(Records excerpted from a collection)
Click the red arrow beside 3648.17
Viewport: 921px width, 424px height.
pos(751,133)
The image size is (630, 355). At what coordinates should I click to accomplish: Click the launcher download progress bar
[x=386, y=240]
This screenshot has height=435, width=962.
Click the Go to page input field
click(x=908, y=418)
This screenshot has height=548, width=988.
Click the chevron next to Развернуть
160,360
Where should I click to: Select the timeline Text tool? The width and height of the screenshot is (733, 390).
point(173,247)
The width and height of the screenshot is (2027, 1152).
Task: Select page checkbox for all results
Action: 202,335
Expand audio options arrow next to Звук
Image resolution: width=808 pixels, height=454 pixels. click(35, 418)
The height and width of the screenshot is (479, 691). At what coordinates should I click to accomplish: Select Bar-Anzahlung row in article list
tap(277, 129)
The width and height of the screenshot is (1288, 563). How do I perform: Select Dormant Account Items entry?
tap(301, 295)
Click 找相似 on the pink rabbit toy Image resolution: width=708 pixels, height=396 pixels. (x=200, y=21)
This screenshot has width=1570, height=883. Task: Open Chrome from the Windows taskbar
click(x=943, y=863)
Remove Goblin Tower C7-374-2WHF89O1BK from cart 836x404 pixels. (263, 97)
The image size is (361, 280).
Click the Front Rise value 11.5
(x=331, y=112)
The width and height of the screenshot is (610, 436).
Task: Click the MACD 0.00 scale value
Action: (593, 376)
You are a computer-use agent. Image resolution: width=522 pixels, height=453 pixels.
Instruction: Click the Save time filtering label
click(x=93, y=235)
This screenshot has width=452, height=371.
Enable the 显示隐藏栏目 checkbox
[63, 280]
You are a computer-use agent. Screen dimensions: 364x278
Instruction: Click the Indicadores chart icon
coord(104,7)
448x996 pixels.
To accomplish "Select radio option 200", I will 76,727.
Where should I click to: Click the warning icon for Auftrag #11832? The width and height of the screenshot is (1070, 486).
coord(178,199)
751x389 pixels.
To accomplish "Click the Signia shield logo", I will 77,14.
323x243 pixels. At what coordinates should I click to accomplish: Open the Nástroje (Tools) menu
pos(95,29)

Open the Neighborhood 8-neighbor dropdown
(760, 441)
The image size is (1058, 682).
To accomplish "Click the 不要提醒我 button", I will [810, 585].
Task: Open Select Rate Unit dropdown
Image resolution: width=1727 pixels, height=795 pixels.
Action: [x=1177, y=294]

Your goal: Repeat all the lines above, keeping them exactly as they are.

Written answer:
Click the red arrow beside 3648.17
Viewport: 921px width, 424px height.
pos(751,133)
The image size is (630, 355). At what coordinates should I click to accomplish: Click the launcher download progress bar
[x=386, y=240]
This screenshot has height=435, width=962.
Click the Go to page input field
click(x=908, y=418)
This screenshot has height=548, width=988.
Click the chevron next to Развернуть
160,360
Where should I click to: Select the timeline Text tool? The width and height of the screenshot is (733, 390).
point(173,247)
The width and height of the screenshot is (2027, 1152).
Task: Select page checkbox for all results
Action: 202,335
Expand audio options arrow next to Звук
Image resolution: width=808 pixels, height=454 pixels. click(35, 418)
The height and width of the screenshot is (479, 691). At what coordinates should I click to accomplish: Select Bar-Anzahlung row in article list
tap(277, 129)
The width and height of the screenshot is (1288, 563). How do I perform: Select Dormant Account Items entry?
tap(301, 295)
Click 找相似 on the pink rabbit toy Image resolution: width=708 pixels, height=396 pixels. (x=200, y=21)
This screenshot has width=1570, height=883. Task: Open Chrome from the Windows taskbar
click(x=943, y=863)
Remove Goblin Tower C7-374-2WHF89O1BK from cart 836x404 pixels. (263, 97)
The image size is (361, 280).
Click the Front Rise value 11.5
(x=331, y=112)
The width and height of the screenshot is (610, 436).
Task: Click the MACD 0.00 scale value
Action: (593, 376)
You are a computer-use agent. Image resolution: width=522 pixels, height=453 pixels.
Instruction: Click the Save time filtering label
click(x=93, y=235)
This screenshot has width=452, height=371.
Enable the 显示隐藏栏目 checkbox
[63, 280]
You are a computer-use agent. Screen dimensions: 364x278
Instruction: Click the Indicadores chart icon
coord(104,7)
448x996 pixels.
To accomplish "Select radio option 200", I will 76,727.
Where should I click to: Click the warning icon for Auftrag #11832? The width and height of the screenshot is (1070, 486).
coord(178,199)
751x389 pixels.
To accomplish "Click the Signia shield logo", I will 77,14.
323x243 pixels. At what coordinates should I click to accomplish: Open the Nástroje (Tools) menu
pos(95,29)

Open the Neighborhood 8-neighbor dropdown
(760, 441)
The image size is (1058, 682).
To accomplish "Click the 不要提醒我 button", I will [810, 585].
Task: Open Select Rate Unit dropdown
Image resolution: width=1727 pixels, height=795 pixels.
Action: [x=1177, y=294]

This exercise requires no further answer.